People trust local news more than national news in part because it tends to be reported without the same kind of partisan or ideological filter that characterizes most of the national news we receive. Unlike national cable news, for example, it is usually designed to be appealing to the entire community, not a slice of the electorate. So, with a dangerous level of political polarization in the nation, reversing the decline of local news is imperative.
It is also mainly on the local level where people learn the skills and habits essential for effective self-governance: how to reach principled compromises with people with whom they may disagree; how to distinguish between facts and evidence-based arguments and falsehoods and disinformation; and how to accept that sometimes your side wins and sometimes your side loses, but more important than the outcome of any individual election is protecting the democratic process and that means accepting the results no matter how much we don’t like them. It is in this spirit that Alexis de Tocqueville wrote, “Town meetings are to liberty what primary schools are to science; they bring it within the people’s reach, they teach men how to use and how to enjoy it.”
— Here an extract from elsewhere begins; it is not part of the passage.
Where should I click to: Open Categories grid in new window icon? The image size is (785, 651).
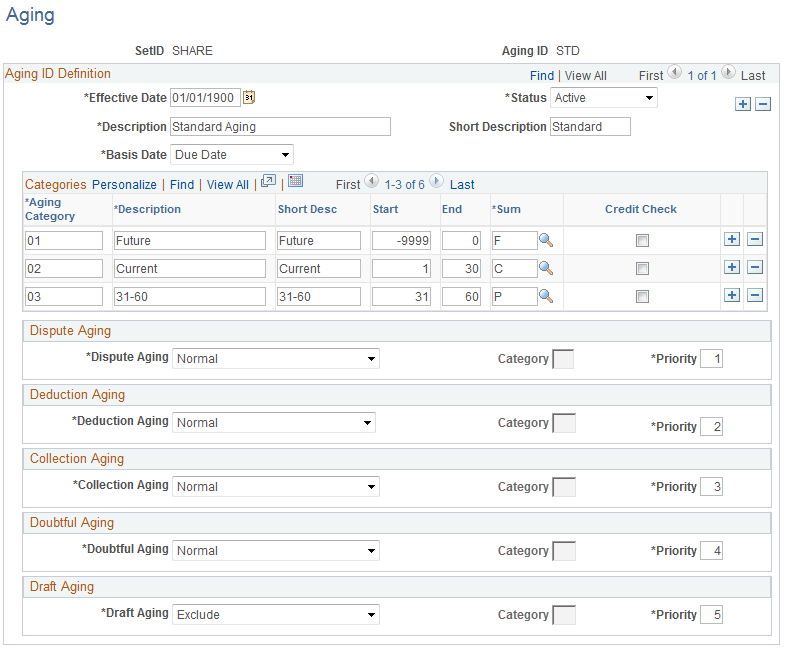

Robust local news coverage is the lifeblood of local democratic action and governance—the foundation upon which our democracy is built It will require new innovative thinking as well as a comprehensive approach that includes for-profit and non-profit options to generate the turn-around required. As the study’s authors aptly proclaim, “Getting news to those communities that have lost the news involves rethinking both current journalistic practices—as well as for-profit, nonprofit and public funding policies at the national, state and local levels.”
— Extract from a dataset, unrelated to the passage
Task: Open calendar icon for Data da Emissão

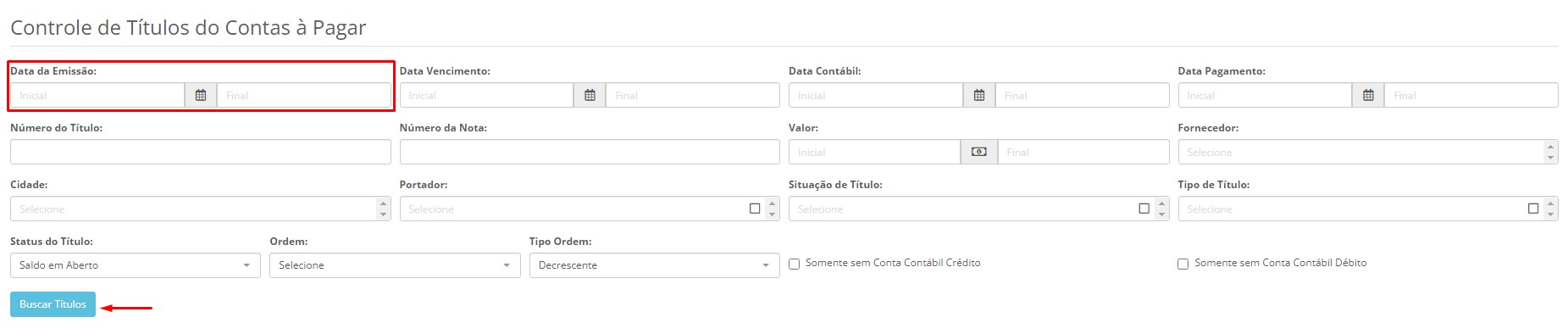Action: (201, 95)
This admittedly daunting task is urgent and vital. The words that Thomas Jefferson wrote about the importance of newspapers in 1787 still ring true today. "The basis of our governments being the opinion of the people, the very first object should be to keep that right; and were it left to me to decide whether we should have a government without newspapers or newspapers without a government, I should not hesitate a moment to prefer the latter. But I should mean that every man should receive those papers & be capable of reading them.”